### Selection ###
Abstract

This collection of public lectures fittingly marks the end of Rowan Williams’ tempestuous ten years as Archbishop of Canterbury. It deals, with remarkable force and energy, with some of the central cultural, economic and political issues of our day: secularism, human rights, pluralism, the environment, economic and community justice and religious diversity. What makes this a book to read and re-read is the way in which he engages with major contributions to contemporary debate while all the time seeking to relate his own contributions to such discussion to fundamental Christian insights and myth.
The use of the word ‘myth’ at this point may surprise but it is central to Williams’ argument, as comes out clearly in his discussion of questions concerning our stewardship of the environment. In ‘Changing the myths we live by’ he seeks to forge an alliance with the formidable Mary Midgley. In her 2003 book, from which Williams takes his own title, she launches a stinging attack on the stories that underlie our contemporary ways of envisaging the world in which we live, ‘reducing it to a store of neutral stuff that can be processed by the mind and the will.’ Not only that, she is deeply critical of the behaviourist picture of mind and will: ‘reason has been made to betray Itself by means of a reductive account of material reality, and human reality in particular, in which we have a model of thinking and acting that is essentially no more that a description of loosely interlocking functions. Human thinking is a highly successful way of manipulating the environment.’ Behind this lies a view of mental activity as ‘essentially a programme for physical hardware.’ (pp. 175-176) What we need, so Williams argues, is a different view of reason, one which sees it as taking responsibility for its capacity to change and manipulate the natural world. As one of A.S. Byatt’s characters in The Biographer’s Tale puts it, we need to use our intelligence to limit the ruinous effect of our intelligence (p. 190). And where religion can help is in asking and helping to answer the question what all this activity generative of growth is for?
Midgley herself is critical of early modern religion that has contributed significantly to the idea ‘that the fate of nature is to be bossed around by a detached sovereign will, whether human or divine’ (p. 176). But Williams wants to argue that there are important strands of Christian thought which do not take a detached or bossy view of our relationship to nature but which rather see nature as a gift of God, as indeed a communication from God. Here he draws particularly on forms of Eastern theology, notably on Maximus the Confessor. A longer quotation may serve:
‘[E]very existent reality is a logos (a word, an intelligible structure) that carries in a specific way the universal and eternal logos in virtue of which everything comes to be … The further implication is that each existent reality communicates, in and by virtue of the eternal Word, the character of God; and that to respond appropriately to creation is part of responding to God and indeed of knowing God. Creation is itself an act of divine self-giving, the bestowing of God’s activity in and through what is not God; so for the created intelligence the world is gift, a means of receiving something of the life of God.’ (p. 177)
### Given information ###
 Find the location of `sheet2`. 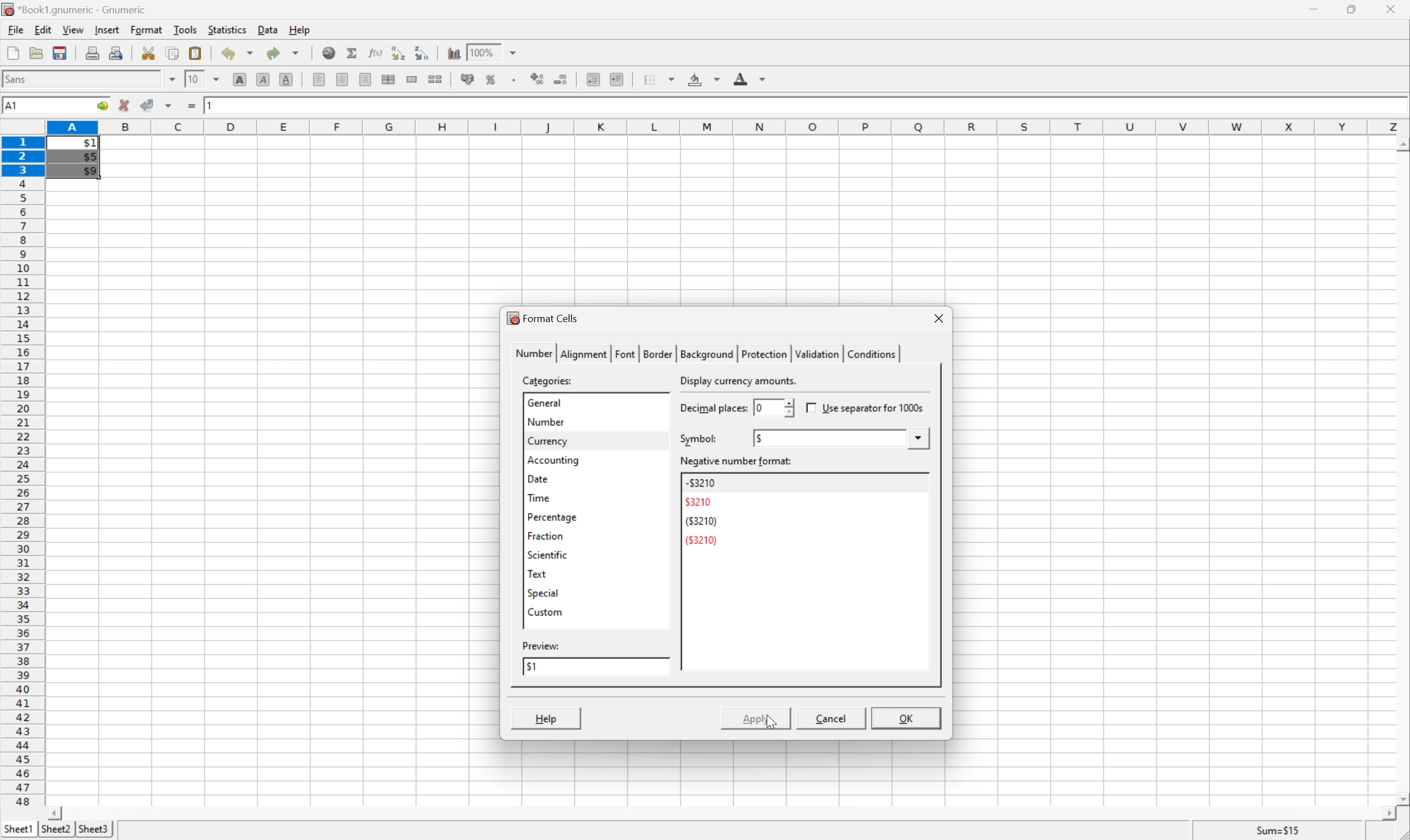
###
# Required work:
a: Summarize the review of the Rowan Williams lecture collection in two sentences.
b: Please list every issue that the review says the Rowan Williams lecture collection deals with.
c: Write what comes next in the review of the Rowan Williams lecture collection, picking up right after the quotation attributed to page 177.
The lines are separate material that none of these tasks concern.

# Results of the tasks:
a: The review presents the collection of public lectures as marking the end of Rowan Williams' ten years as Archbishop of Canterbury, dealing with major cultural, economic and political issues while relating them to fundamental Christian insights and myth. On the environment, Williams draws on Mary Midgley's critique of reductive accounts of nature and mind, calling for reason that takes responsibility for its power to change the world and turning to strands of Christian thought, notably Maximus the Confessor, that see nature as a gift and communication from God.

b:
- secularism
- human rights
- pluralism
- the environment
- economic and community justice
- religious diversity

c:
This is a theme that recurs throughout the volume: human beings are to be ‘priests’ of creation, to ‘name the world aright’, to acknowledge it as God’s gift, to ‘orchestrate the reflection of God’s glory in the world by clothing material things with sacred meaning and presenting the world before God in prayer’ (p. 178). In this sense the human vocation is ‘liturgical’ and this is realised most fully in the eucharist where participants are defined by communion rather than by consumption. The practical consequences of this in terms of our care for the environment should be clear enough.
One can read this book as a series of attempts, of occasional utterances seeking to establish more clearly the outlines of a contemporary version of the Christian myth, able to equip its adherents to deal with the pressing problems of our age. And just as it is not always easy for the reader to construct a coherent picture of the theology which underlies Paul’s occasional utterances in his letter, so too here. At least we know that these chapters are all from the same pen! But there is an occasional, ad hoc character about them which gives them a freshness at the same time as it presents its own particular challenge to the reader.
In a long and closely argued piece entitled ‘Ethics, economics and global justice’, he enunciates a theme which occurs frequently through his writings: ‘ethics is essentially about how we negotiate our own and other people’s vulnerabilities. … When we begin to think seriously about ethics, about how our life is to reflect truth … we consider what is owed to weakness, to powerlessness. … Ethical behaviour is behaviour that respects what is at risk in the life of another and works on behalf of another’s need.’ (p. 213) The recognition of human vulnerability, the insistence indeed that any understanding of what it is to be a human being with rights and dignity should take human vulnerability and disability seriously as reflecting what it is to be fully human (human dignity is not simply to be associated with a particular set of capacities, p. 153) is part of the truth which our lives should reflect, part of the myth concerning the gift of material life in creation. Whatever else we are created as, we are not created as invulnerable, fully ourselves only when fully in control of ourselves and others.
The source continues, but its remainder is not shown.